1 of 4

Developer Notes

It works on Python 3.10 or 3.11. The dependencies aren't well covered on all other versions (and there are a lot!)
We use a GitHub action to build the application (see workflow here.)

// Test
python translatepb.py
// Build for Windows
python -m PyInstaller translatepb.py --noupx --noconsole --onedir -i .\assets\translate.ico --clean
python -m PyInstaller .\GUI_TranslateAndTTS\widget.py --noupx --noconsole --name "Configure TranslateAndTTS" --onefile  -i .\assets\configure.ico --clean
// Build installer. 
//    You need to install InnoSetup (6) https://jrsoftware.org/isinfo.php
& "C:\Program Files (x86)\Inno Setup 6\ISCC.exe" .\buildscript.iss

Command Line Flags

The app (client.exe) is designed to be called by a AAC application - and relies on some text being available in the copy buffer. You can use these parameters/flags to control aspects like which settings file is loaded or other aspects. Read below for all the flags.

General Usage

client.exe [options]

Options

Flag

Description

Type

Required

Default

Example

Using the style flag for Azure voices

You can use the command line's --style flag for Azure voices. If you do this, follow it with one of these style flags. You can change the strength of these with --styledegree being 0.1 to 2. By default it is 1. So 2 would double it. Be warned. Some voices don't have all styles. .

Getting keys for Azure or Google

Azure TTS

You first need an Azure subscription - Create one for free.
Create a Speech resource in the Azure portal.
Your Speech resource key and region. After your Speech resource is deployed, select Go to resource to view and manage keys.
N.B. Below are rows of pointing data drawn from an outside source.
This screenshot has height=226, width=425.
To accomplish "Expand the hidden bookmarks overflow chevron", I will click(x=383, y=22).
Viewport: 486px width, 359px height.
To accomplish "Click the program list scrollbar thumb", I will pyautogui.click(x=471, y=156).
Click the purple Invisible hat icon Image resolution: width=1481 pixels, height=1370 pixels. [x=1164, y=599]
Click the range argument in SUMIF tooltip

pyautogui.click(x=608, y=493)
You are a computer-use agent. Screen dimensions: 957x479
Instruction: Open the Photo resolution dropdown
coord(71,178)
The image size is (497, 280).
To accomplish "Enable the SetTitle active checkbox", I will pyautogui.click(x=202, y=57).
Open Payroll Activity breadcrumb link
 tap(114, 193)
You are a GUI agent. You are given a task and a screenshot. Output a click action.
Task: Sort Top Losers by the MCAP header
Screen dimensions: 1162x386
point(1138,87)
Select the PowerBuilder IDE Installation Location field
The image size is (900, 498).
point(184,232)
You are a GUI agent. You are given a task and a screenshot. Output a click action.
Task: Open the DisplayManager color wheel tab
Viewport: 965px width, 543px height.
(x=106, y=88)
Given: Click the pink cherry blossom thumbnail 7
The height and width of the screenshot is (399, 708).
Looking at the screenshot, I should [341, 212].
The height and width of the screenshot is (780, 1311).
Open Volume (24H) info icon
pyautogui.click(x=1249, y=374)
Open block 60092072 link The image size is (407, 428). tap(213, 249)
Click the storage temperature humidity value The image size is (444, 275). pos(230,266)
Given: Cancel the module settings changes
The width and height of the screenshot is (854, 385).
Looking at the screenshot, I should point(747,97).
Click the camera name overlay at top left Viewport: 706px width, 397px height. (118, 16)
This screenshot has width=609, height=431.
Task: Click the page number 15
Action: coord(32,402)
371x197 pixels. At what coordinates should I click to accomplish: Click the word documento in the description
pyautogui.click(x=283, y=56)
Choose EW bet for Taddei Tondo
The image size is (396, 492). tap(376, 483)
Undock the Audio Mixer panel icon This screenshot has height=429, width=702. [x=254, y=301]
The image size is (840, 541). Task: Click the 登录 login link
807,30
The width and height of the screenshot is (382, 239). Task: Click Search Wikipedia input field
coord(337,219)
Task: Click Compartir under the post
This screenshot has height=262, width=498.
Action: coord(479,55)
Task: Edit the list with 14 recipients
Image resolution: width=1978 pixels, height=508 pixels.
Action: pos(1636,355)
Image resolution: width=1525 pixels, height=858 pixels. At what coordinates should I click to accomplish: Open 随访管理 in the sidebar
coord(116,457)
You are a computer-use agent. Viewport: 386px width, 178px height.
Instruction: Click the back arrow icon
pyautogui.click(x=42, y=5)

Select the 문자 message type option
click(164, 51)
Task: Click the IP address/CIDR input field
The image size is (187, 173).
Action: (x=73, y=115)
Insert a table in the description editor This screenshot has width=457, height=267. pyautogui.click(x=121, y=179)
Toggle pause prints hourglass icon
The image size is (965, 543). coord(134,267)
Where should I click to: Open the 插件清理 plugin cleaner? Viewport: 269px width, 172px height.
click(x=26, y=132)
For more information about Azure AI services resources, see Get the keys for your resource

Google Cloud TTS

Creating a service account for OAuth 2.0 involves generating credentials for a non-human user, often used in server-to-server interactions. Here's how you can create OAuth 2.0 credentials using a service account for Google APIs:

Create a Service Account:

Go to the Google Cloud Console: Visit the Google Cloud Console.
Create a New Project: If you don't already have a project, create a new one in the developer console.
Enable APIs: Enable the APIs that your service account will be using. For example, if you're using Google Drive API, enable that API for your project.
Create a Service Account:

In the Google Cloud Console, navigate to "IAM & Admin" > "Service accounts."
Click on "Create Service Account."
Enter a name for the service account and an optional description.
Choose the role for the service account. This determines the permissions it will have.
Click "Continue" to proceed.

Create and Download Credentials:

On the next screen, you can grant the service account a role in your project. You can also skip this step and grant roles later.
Click "Create Key" to create and download the JSON key file. This file contains the credentials for your service account.
Keep this JSON file secure and do not expose it publicly.

Use the Service Account Credentials:

In your code, load the credentials from the JSON key file. The credentials can be used to authenticate and access the APIs on behalf of the service account.

Grant Required Permissions:

If you skipped assigning roles during the service account creation, you can now grant roles to the service account by navigating to "IAM & Admin" > "IAM" and adding the service account's email address with the appropriate roles.

How was this made

Blood, sweat and tears

We have

A pipe server that
1. Reads in a config dict
2. Creates an object to the TTS Engine and holds it in memory to reduce coldstart time
3. Speaks using sounddevice (heavily reliant on py3-tts-wrapper)
Client - calling executable
1. You can pass it a config and a string or no string and it will use the pasteboard text
2. Calls the pipe service
A GUI Configuration editor
1. QT Based editor
2. Note calls client.exe with temp configs.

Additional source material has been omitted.